--- start ---
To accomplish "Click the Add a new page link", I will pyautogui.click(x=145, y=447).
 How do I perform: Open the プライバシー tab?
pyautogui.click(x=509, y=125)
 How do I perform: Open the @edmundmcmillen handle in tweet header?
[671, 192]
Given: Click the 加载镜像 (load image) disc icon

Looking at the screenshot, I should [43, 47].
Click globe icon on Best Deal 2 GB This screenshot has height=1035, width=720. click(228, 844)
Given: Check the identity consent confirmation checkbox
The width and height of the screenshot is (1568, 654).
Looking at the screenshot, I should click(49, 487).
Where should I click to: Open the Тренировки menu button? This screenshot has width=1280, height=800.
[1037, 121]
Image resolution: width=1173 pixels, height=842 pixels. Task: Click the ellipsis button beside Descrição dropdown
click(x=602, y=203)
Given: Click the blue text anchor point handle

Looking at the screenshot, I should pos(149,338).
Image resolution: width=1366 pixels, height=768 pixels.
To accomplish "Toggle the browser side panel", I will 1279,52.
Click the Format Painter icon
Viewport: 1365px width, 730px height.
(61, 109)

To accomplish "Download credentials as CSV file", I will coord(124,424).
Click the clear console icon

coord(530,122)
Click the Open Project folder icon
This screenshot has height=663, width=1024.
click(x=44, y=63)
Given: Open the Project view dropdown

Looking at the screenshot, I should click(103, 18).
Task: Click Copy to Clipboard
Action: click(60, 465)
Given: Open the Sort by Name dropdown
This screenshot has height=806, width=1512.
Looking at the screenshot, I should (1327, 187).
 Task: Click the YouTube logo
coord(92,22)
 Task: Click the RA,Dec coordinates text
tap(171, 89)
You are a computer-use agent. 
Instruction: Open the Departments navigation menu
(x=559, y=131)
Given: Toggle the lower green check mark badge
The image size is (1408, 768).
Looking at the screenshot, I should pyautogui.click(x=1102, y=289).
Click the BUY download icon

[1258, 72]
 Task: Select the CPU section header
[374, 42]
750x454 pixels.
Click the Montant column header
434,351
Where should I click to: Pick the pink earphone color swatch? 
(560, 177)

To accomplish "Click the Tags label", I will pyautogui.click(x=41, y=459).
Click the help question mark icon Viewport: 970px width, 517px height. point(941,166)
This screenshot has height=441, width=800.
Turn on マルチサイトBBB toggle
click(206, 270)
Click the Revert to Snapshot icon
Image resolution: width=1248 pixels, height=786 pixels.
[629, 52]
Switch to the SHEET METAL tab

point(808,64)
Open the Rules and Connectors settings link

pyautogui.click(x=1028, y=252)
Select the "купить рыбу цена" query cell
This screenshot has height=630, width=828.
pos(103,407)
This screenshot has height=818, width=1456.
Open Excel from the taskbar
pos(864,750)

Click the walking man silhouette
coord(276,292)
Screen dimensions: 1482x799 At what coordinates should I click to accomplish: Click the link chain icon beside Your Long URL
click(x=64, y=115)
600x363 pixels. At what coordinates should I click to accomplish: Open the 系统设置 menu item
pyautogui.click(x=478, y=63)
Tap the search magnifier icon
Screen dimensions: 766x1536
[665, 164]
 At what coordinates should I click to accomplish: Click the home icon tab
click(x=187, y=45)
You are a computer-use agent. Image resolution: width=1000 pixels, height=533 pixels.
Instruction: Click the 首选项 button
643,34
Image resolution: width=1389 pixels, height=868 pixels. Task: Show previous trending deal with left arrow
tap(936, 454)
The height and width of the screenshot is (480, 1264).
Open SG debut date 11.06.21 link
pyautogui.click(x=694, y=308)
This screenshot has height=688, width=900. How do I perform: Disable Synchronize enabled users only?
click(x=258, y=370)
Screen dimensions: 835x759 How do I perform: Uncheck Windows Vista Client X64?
--- end ---
§ **Exercise task**: Starting with the first line and stopping after the one containing "Looking at the screenshot, I should [43, 47].", write out the lines above again with "disc icon" swapped for "disk icon", changing nothing else.

§ **Final result**:
To accomplish "Click the Add a new page link", I will pyautogui.click(x=145, y=447).
 How do I perform: Open the プライバシー tab?
pyautogui.click(x=509, y=125)
 How do I perform: Open the @edmundmcmillen handle in tweet header?
[671, 192]
Given: Click the 加载镜像 (load image) disk icon

Looking at the screenshot, I should [43, 47].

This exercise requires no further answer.